If you can verify that it is a regression, create a Phabricator task in and include everything you know. Please take screenshots of the dashboards and include links. If you could identify the code change that caused the change, please include the team/person in the issue.
Browser performance regression
- Go the the dashboard for WebPageReplay tests
- Make sure the domain, page and browser matches the alert that fired (=you are looking at the right data).
- Zoom in using the time dropdown, use the last 24 hours or two days, make sure the regression happened within that time window
- Click on Show each tests and wait a couple of seconds until you see the green vertical lines appearing on the graphs.
- Hover the mouse on the green lines before the regression and after the regression. Hovering will show a screenshot of the test and what versions of sitespeed.io and browser that was used when the test was executed. It will look something like this: 20.3.0 - 95.0.4638.54 The first part is the sitespeed.io version and the second part is the browser.
- Verify that it is the exact same browser version before the regression and after the regression
- If the browser version differ, verify the regression on all tested URLs and check if you can see the same thing on the tests running without WebPageReplay.

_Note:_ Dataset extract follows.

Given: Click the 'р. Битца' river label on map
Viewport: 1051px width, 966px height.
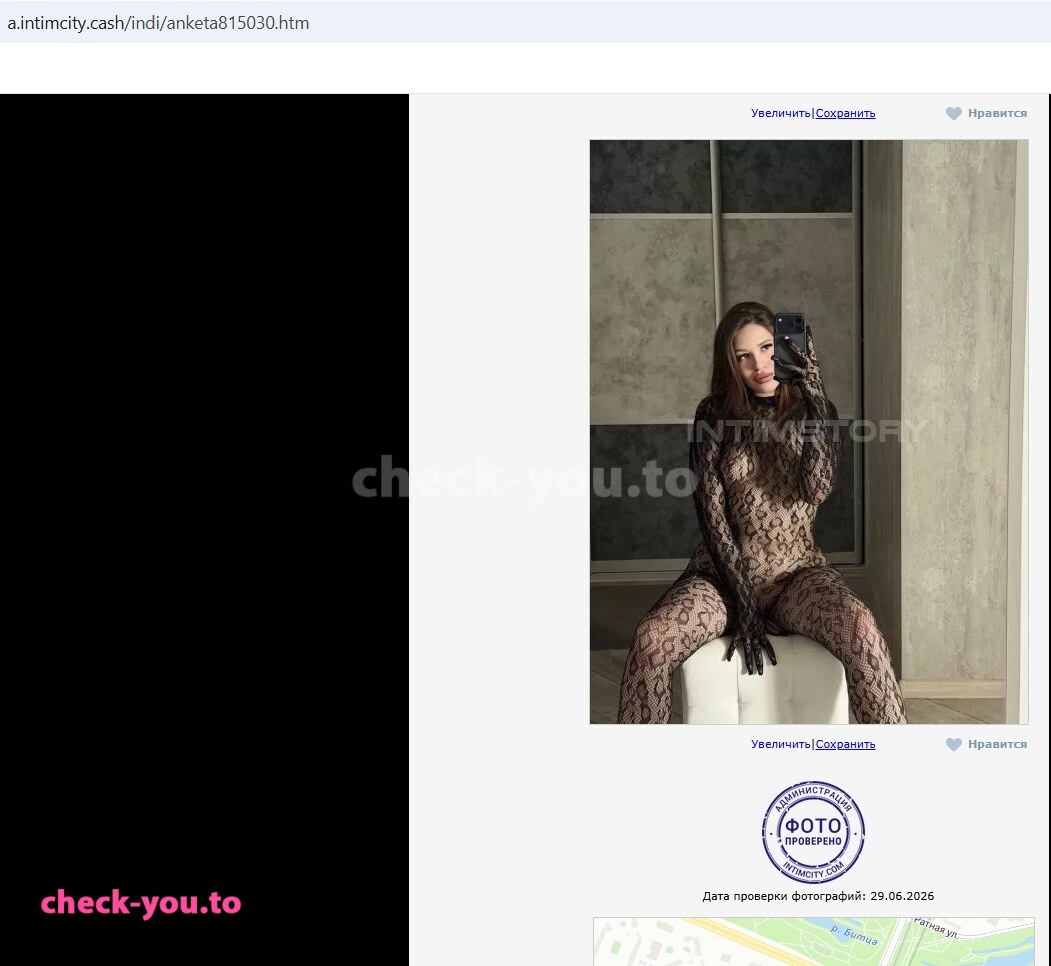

If we can see that the browser caught the regression we can rollback the version running WebPageReplay (look at the changelog to see what sitespeed.io version that includes what browser version) to 100% verify the regression. If the regression is verified, you should create an upstream bug for the browser.
Test server performance regression
If the regression is on emulated mobile, make sure the dashboard type is emulatedMobile and Test type is webpagereplay in the dashboard. The default links are for desktop.
- Check the standard deviation of the CPU benchmark it should be something like 1 ms.
- Look at the min/median/max values of the CPU benchmark.
- If the standard variation is high contact the performance team that need to deploy the tests on a another server.